Two architectural rivals slug it out

The post-24 February world truly is different. The inexorable geopolitical logic today is that of America’s attention turning elsewhere, and the world sees a weaker US.

No one seems sure quite why Biden is making this trip to the Middle East. It is a mystery. For sure, it’s not for plaudits at home: Jamal Khashoggi and Shireen Abu Akleh’s shrouds swirl mistily around the US delegation, giving it the jitters. Biden is being roasted even in the most supportive US journals for the risk to the safety of journalists implicit in any reconciliation with MbS.

Biden comes not for the Palestinians. Rather, he comes bearing a small gift for “Israel” – which is that he will ignore the Palestinians, as best he can. Nor is it to inaugurate an Arab NATO (Gulf states want to retain ties to Iran). And it’s not even for the oil: The UAE will not give him even a single extra barrel, and the Saudis, maybe just an additional 100,000 or 150,000 barrel per day (and even that will be set against OPEC+ states that have undersupplied to quota).

A neurologist once told me that our brains are like a virgin wood. Initially, grass and flowers are everywhere beneath the trees. And then a deer wanders through and passes on. Another follows on, and another, and all follow the track laid by the first deer. It becomes a deeply trodden path. Diplomacy is like that.

Two decades ago, a Clean Break strategy was produced that said the US must be friends with – and support – the region’s monarchs against the secular socialist Arab States to make “Israel” safe. And US Presidents all have hued to that same track through the wood. Nothing changes — just a new name is found for a ‘new’ Arab alliance against Iran.

And so Biden is doing the walk in the wood. But this time it’s more about ‘occupying space’ in the region: Jollying along the monarchs to make sure that this ‘American space’ is denied to Russia.

There is today in Washington this worry that the Russian sphere looks too enticing. And there is cause to worry (even Josep Borrell admits it): The West, at the G20 Foreign Ministers summit in Bali, utterly failed to force the BRICS plus major Global South players to isolate and sanction Russia over Ukraine. They are still trying: India and Saudi are in their sights now. However, the Chinese G20 readout highlighted that Jaishankar had conveyed to Wang Yi that “India will continue upholding strategic autonomy and an independent position on international affairs”. India also has told the US that it will not participate in any project to try to cap the price of Russian oil.

The Americans are peddling their regional security architecture (based on polarisation around Iran). But Russia has an alternative.

The SCO-BRICS architecture is different from that of the Americans. It envisages an architecture that is not directed by outside powers, but one in which its participants have ownership. Russia and China are insistent on this point. And it is intended to be inclusive.

The post-24 February world truly is different. The inexorable geopolitical logic today is that of America’s attention turning elsewhere (to China). And the world sees a weakening America.

This month’s Harpers title is astonishing: Harpers Declares ‘It’s Over’ – The ‘American Century’ Is Gone.
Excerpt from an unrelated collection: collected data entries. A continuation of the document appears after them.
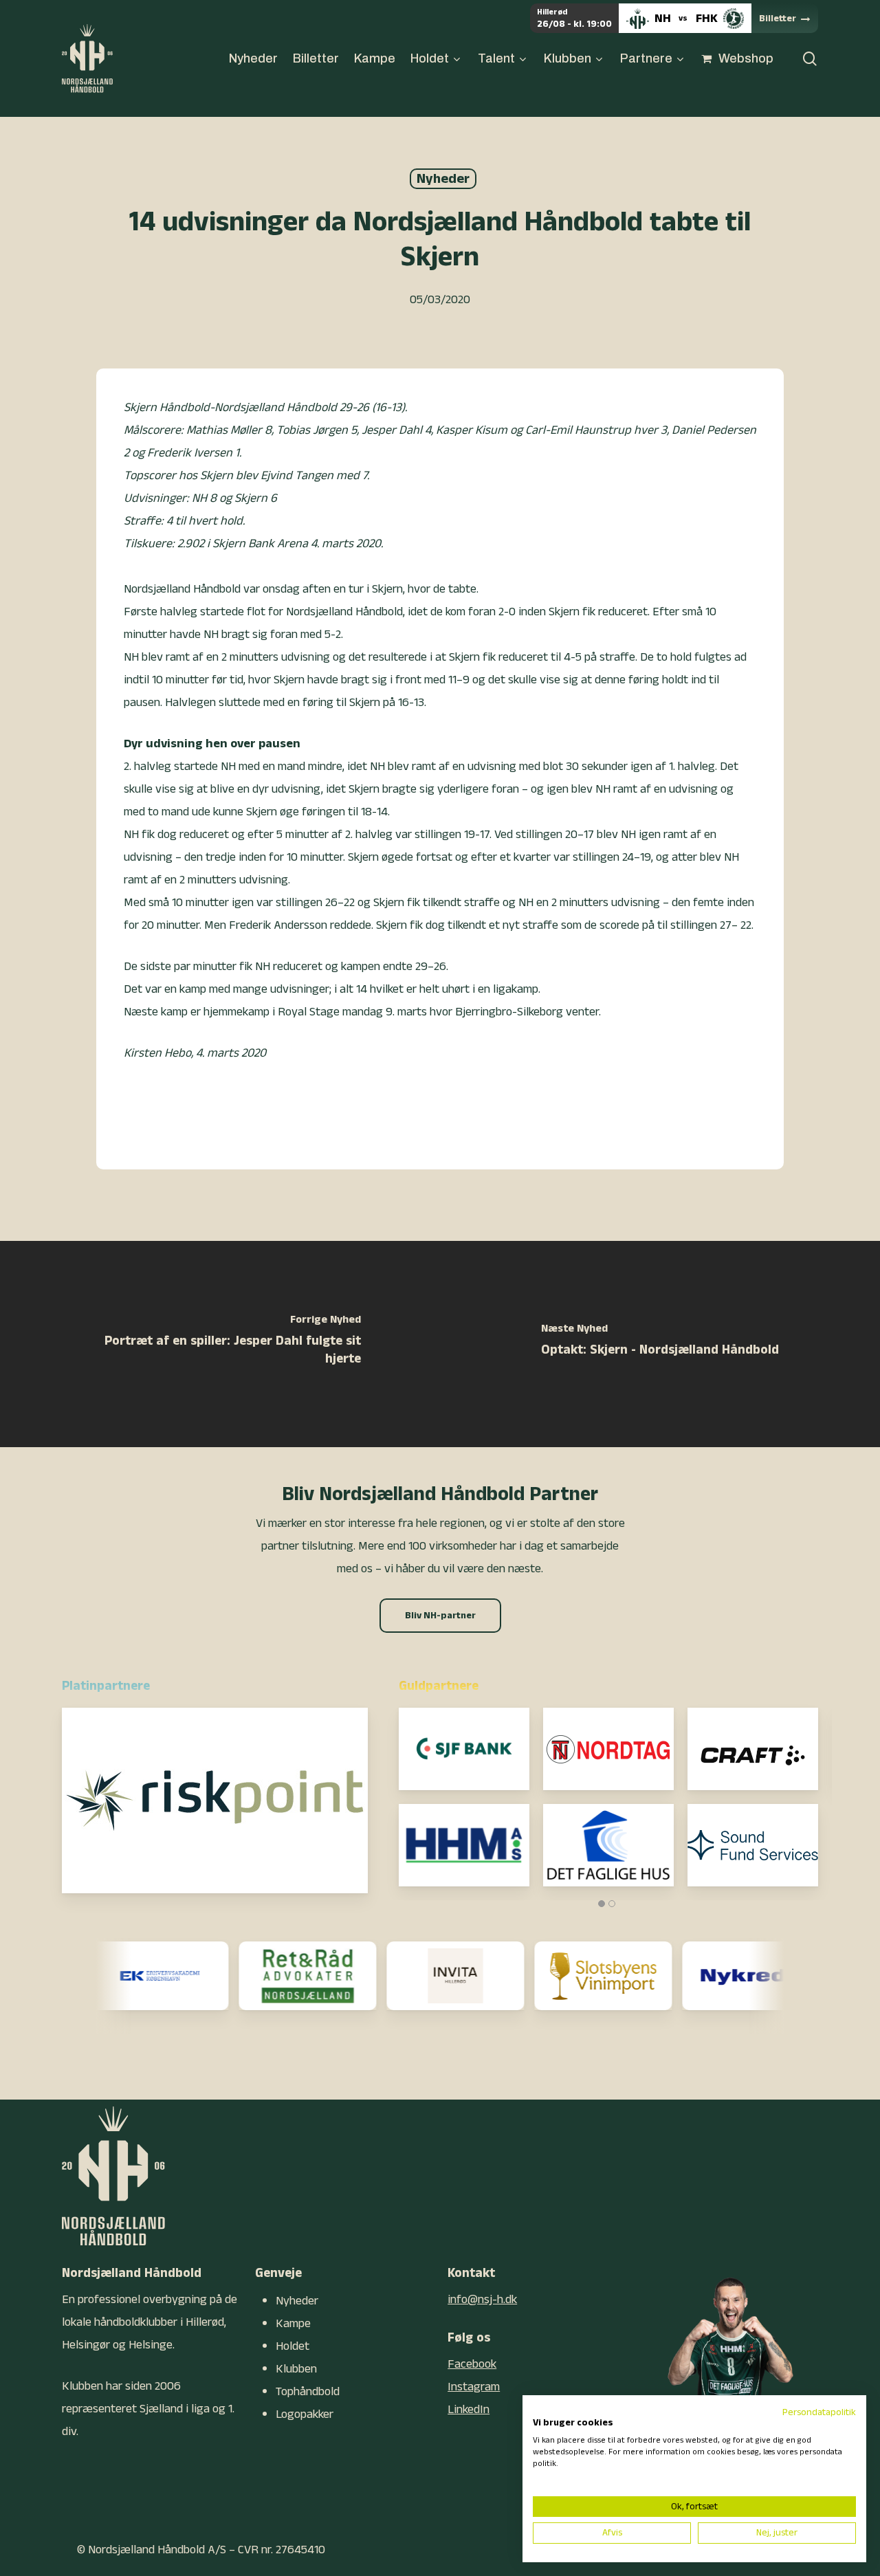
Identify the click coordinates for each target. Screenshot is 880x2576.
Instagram (474, 2386)
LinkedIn (469, 2409)
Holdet (292, 2346)
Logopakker (304, 2414)
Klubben (296, 2368)
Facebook (472, 2364)
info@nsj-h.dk (482, 2299)
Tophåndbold (308, 2391)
What’s more, it says it, absent the de rigueur question mark. It stood out a mile even before Harpers came out with this title: Compare the childish antics of the G7 to the workmanlike conduct evidenced at the BRICS Summit.

Against this background, everyone is weighing the course of history. If war is to be avoided, some security architecture is necessary. And the Russian initiative is appealing precisely because it includes Iran. Iran is a member of the SCO and an applicant to BRICS. Saudi Arabia, Bahrain and Qatar are applicants to the SCO too, and Saudi Arabia has been invited to join the BRICS. Egypt and Syria have applied for SCO observer status and Turkey is a dialogue partner. So it already enjoys the basis of architecture.

And, if we add that the SCO already possesses a security dimension and a powerful economic dimension in the Eurasian Economic Community that links to the Belt and Road Initiative, the northern architecture becomes compelling.

This week Iran announced the completion of the first shipment of cargo departing from St Petersburg via the North-South Transport Corridor. It passed through the Caspian Sea port of Anzali and the Iranian port of Bandar Abbas to Bombay.

This new route, which is planned to be upgraded to High Speed within one year, both cuts transport times – and costs – dramatically. India has just made the rupee a trade currency, and Iran has signed an interbank clearing agreement with Russia. We predict that it will be the Gulf that pivots — pivots in trade to India and Asia.

Events are moving with dispatch. Is it then any wonder that Team Biden is back to try to shore up relations? Will Team Biden’s outcome in the region be so different from the outcome at the G20 that so dis-spirited Josep Borrell?